The Town Council presents itself as community leaders or community advocates for the town but Morpeth has a real wealth of organisations and groups that help “build community” and in the past couple of weeks I’ve seen a couple of very high profile and very different ones:
Fair Day on the second Sunday in June is a big event in Morpeth’s calendar bringing tens of thousands of people into the town. But how many know that it is entirely organised and run by the Chamber of Trade – sure they have input from the police and help from NCC with road closures on the day – but the whole thing, with planning meetings starting in November of the year before, is undertaken by Chamber volunteers. Money raised goes towards Chamber activities with particular support for In Bloom and the Christmas Lights.
The format was getting a bit stale but over the past couple of years, there’s been a deliberate move away from the “tombolas & burgers” image towards a more varied Fair which benefits the town and local traders a bit more. This year – the parade was the best for some years, the “Food Court” on Newgate was a success for a second year – and the Dog Show on the Stanners was very popular.
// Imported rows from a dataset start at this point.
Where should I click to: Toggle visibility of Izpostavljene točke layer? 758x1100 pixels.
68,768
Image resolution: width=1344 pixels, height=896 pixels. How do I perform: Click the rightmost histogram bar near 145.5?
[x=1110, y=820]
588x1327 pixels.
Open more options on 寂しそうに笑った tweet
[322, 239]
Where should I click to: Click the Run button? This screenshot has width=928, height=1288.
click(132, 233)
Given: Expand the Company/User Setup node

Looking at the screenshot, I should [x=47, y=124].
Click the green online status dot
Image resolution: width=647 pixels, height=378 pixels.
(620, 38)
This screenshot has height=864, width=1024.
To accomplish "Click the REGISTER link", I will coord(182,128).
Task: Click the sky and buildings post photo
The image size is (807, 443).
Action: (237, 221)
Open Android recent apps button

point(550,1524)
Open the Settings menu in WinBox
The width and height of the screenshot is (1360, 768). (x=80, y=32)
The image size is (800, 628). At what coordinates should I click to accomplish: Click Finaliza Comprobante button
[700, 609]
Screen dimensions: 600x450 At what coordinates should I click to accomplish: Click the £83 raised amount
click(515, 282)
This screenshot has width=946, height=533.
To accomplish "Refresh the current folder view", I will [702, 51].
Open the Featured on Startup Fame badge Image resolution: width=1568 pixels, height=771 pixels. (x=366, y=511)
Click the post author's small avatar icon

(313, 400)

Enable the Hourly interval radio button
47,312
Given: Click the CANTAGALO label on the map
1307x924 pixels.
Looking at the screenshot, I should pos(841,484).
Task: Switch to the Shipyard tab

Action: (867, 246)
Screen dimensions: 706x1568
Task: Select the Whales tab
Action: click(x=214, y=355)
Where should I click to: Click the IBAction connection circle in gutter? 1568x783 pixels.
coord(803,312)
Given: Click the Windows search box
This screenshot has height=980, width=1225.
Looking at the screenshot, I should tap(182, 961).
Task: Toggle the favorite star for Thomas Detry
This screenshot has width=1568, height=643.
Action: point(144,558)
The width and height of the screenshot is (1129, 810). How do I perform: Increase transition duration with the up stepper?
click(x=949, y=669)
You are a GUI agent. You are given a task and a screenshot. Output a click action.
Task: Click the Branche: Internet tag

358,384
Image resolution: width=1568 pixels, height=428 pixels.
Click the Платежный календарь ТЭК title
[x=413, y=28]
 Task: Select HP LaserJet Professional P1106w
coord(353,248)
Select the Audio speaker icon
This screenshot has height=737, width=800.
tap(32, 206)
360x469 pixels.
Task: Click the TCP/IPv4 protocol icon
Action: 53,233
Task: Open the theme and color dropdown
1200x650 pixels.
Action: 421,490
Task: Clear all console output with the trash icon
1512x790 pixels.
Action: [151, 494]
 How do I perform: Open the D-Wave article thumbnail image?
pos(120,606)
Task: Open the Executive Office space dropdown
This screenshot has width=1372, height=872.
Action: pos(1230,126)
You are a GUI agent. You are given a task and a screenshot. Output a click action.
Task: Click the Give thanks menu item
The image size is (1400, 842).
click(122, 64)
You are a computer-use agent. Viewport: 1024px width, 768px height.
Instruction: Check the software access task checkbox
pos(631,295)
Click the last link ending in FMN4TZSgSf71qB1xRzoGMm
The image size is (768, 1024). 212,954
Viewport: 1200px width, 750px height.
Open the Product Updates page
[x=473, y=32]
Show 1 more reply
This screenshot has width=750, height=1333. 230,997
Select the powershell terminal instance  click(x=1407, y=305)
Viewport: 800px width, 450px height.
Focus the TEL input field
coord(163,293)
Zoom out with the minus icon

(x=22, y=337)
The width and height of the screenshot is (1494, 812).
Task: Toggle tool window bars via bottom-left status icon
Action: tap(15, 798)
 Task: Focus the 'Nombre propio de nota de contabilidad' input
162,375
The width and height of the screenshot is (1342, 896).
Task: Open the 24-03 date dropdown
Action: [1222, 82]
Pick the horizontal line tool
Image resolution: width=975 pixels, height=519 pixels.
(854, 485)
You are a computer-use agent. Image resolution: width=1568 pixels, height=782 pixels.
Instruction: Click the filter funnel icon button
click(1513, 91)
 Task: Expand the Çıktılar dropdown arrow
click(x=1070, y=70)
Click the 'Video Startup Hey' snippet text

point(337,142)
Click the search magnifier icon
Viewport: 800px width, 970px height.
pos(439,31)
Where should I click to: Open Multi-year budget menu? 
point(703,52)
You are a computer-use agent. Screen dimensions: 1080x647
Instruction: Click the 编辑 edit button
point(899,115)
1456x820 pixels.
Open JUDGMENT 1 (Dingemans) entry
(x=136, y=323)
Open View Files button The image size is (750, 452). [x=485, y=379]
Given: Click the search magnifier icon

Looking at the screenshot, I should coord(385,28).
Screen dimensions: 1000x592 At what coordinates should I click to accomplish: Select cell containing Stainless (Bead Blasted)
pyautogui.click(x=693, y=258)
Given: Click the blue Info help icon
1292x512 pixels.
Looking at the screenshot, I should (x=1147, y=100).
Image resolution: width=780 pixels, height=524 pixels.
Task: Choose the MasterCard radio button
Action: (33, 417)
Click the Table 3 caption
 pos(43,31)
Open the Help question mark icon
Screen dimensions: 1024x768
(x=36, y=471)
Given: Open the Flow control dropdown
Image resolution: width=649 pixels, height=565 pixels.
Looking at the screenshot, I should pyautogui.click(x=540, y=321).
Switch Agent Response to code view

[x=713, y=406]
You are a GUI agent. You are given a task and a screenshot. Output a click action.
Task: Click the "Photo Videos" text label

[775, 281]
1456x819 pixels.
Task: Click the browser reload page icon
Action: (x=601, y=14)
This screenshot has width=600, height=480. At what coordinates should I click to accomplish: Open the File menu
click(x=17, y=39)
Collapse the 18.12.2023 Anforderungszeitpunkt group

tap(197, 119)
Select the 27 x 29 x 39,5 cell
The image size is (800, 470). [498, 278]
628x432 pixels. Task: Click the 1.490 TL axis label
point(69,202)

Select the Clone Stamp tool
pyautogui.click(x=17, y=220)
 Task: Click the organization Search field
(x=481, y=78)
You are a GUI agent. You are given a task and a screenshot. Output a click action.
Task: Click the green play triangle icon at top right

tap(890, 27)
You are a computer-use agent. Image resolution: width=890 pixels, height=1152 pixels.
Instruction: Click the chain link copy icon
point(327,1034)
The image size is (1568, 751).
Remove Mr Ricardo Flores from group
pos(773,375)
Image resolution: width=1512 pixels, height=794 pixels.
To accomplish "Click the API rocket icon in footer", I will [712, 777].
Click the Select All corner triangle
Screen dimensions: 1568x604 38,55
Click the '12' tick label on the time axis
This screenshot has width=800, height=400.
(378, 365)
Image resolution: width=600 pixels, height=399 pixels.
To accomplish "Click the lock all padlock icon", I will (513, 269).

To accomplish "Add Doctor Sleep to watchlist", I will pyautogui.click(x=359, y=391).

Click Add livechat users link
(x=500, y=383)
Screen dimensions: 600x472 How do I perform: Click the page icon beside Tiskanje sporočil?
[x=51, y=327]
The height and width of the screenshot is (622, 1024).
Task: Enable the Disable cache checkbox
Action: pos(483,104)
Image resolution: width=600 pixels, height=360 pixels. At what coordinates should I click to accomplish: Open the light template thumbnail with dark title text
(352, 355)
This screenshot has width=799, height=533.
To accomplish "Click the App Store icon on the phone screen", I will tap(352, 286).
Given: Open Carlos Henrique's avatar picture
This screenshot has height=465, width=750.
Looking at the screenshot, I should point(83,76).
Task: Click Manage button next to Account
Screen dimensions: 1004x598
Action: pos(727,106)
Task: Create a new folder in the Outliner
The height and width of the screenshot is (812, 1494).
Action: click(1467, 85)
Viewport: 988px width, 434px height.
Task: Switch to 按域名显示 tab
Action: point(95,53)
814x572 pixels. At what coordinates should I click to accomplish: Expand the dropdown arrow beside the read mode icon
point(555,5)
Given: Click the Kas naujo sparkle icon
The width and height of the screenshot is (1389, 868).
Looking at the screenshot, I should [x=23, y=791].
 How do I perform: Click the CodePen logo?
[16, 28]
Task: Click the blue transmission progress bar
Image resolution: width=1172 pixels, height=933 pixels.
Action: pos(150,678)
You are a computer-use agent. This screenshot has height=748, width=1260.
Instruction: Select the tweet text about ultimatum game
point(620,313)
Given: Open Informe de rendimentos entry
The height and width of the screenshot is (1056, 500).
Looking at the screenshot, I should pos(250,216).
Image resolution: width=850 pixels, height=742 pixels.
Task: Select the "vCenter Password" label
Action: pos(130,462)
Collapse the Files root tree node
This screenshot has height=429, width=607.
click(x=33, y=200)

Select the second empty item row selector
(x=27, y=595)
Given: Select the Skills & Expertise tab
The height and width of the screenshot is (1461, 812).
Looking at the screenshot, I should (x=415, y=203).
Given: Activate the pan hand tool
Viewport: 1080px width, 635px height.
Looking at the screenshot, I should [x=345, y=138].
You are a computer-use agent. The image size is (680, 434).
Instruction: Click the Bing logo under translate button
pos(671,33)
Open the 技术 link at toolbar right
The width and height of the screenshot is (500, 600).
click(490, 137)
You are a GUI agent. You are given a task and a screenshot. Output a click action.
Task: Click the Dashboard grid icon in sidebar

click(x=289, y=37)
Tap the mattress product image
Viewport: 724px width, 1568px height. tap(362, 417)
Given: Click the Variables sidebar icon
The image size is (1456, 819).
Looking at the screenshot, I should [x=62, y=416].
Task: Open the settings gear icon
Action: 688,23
If you want to be involved next year and/or have some ideas for further improvements – just contact the Chamber of Trade. They’ll be starting again in November!
Then by extreme contrast, I was invited to the 70th anniversary lunch of the Morpeth Antiquarian Society (MAS):
Communities are built when families are able to send their children to the same local schools, when residents are able to use the same local – small and personal – health and community facilities and are able to shop locally, preferably at independent shops. But for a community to be rooted, there must also be an awareness of the past. Morpeth has both an increasing number of Morpethians who have moved away but want to retain hold of their roots and more and more incomers who need to learn about where they’ve moved to. Awareness of history gives both sense of identity and sense of place.
Morpeth Antiquarian Society has the hugely important role of protecting and sharing local heritage and social history so that people are aware of and retain the identity, distinctiveness and character of Morpeth.
It has a role in helping ex-pat Morpethians keep in touch with their heritage and roots and it has a role helping incomers understand the place they are now living in.
They do this through i) annual programmes of informative talks and publication of well-researched local history books ii) through the Morpeth Northumbrian Gathering (which is an “offshoot” of the MAS) – retaining, refreshing and disseminating Northumbrian culture and distinctiveness and iii) as curators of the Collection – which is the core of the once and future Morpeth Museum – and organising regular exhibitions drawing on that Collection. The re-establishment of a Morpeth Museum – “bringing our history home” is a cherished dream of the Antiquarians, and I hope it’s realisation is not too far in the future.
A third great community-builder – the Greater Morpeth Development Trust – has its chance to show what it can do in the next couple of weeks, with their AGM on 13th July then that great family event, Picnic in the Park, on Sunday 16th July. The Deputy Mayor – young Jack Gebhard – will be going along to that, so please support him on his first “outing” in the chain.